__Work task__:
Only the lines from the one with "求人一覧 (20, 19)" to the end of the data below should be returned, each exactly as it stands.

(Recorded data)
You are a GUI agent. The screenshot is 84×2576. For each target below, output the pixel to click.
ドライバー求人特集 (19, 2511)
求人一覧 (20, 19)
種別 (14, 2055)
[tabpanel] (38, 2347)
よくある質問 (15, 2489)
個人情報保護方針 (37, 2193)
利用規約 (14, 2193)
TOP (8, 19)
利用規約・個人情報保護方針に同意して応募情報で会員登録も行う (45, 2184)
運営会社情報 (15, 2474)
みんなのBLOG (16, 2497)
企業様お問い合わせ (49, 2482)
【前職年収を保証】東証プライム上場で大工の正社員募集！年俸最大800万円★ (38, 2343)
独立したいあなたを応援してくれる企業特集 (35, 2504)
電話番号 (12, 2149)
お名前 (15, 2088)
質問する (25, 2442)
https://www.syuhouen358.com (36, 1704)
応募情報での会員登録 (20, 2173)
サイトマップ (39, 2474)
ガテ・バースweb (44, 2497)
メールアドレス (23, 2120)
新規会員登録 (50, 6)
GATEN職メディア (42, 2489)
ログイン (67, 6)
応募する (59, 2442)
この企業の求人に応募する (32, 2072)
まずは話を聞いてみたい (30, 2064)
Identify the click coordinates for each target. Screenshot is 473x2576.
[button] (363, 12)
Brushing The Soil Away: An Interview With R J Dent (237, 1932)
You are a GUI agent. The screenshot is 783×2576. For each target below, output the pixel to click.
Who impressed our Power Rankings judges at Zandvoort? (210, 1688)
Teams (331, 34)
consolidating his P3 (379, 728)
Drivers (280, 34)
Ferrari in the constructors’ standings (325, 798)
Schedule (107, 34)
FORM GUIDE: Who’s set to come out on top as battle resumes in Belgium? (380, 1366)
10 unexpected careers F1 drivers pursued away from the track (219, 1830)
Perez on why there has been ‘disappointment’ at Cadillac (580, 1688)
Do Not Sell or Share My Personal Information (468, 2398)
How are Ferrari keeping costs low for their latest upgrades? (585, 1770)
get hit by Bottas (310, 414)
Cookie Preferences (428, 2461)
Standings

__Solution for this problem__:
求人一覧 (20, 19)
種別 (14, 2055)
[tabpanel] (38, 2347)
よくある質問 (15, 2489)
個人情報保護方針 (37, 2193)
利用規約 (14, 2193)
TOP (8, 19)
利用規約・個人情報保護方針に同意して応募情報で会員登録も行う (45, 2184)
運営会社情報 (15, 2474)
みんなのBLOG (16, 2497)
企業様お問い合わせ (49, 2482)
【前職年収を保証】東証プライム上場で大工の正社員募集！年俸最大800万円★ (38, 2343)
独立したいあなたを応援してくれる企業特集 (35, 2504)
電話番号 (12, 2149)
お名前 (15, 2088)
質問する (25, 2442)
https://www.syuhouen358.com (36, 1704)
応募情報での会員登録 (20, 2173)
サイトマップ (39, 2474)
ガテ・バースweb (44, 2497)
メールアドレス (23, 2120)
新規会員登録 (50, 6)
GATEN職メディア (42, 2489)
ログイン (67, 6)
応募する (59, 2442)
この企業の求人に応募する (32, 2072)
まずは話を聞いてみたい (30, 2064)
Identify the click coordinates for each target. Screenshot is 473x2576.
[button] (363, 12)
Brushing The Soil Away: An Interview With R J Dent (237, 1932)
You are a GUI agent. The screenshot is 783×2576. For each target below, output the pixel to click.
Who impressed our Power Rankings judges at Zandvoort? (210, 1688)
Teams (331, 34)
consolidating his P3 (379, 728)
Drivers (280, 34)
Ferrari in the constructors’ standings (325, 798)
Schedule (107, 34)
FORM GUIDE: Who’s set to come out on top as battle resumes in Belgium? (380, 1366)
10 unexpected careers F1 drivers pursued away from the track (219, 1830)
Perez on why there has been ‘disappointment’ at Cadillac (580, 1688)
Do Not Sell or Share My Personal Information (468, 2398)
How are Ferrari keeping costs low for their latest upgrades? (585, 1770)
get hit by Bottas (310, 414)
Cookie Preferences (428, 2461)
Standings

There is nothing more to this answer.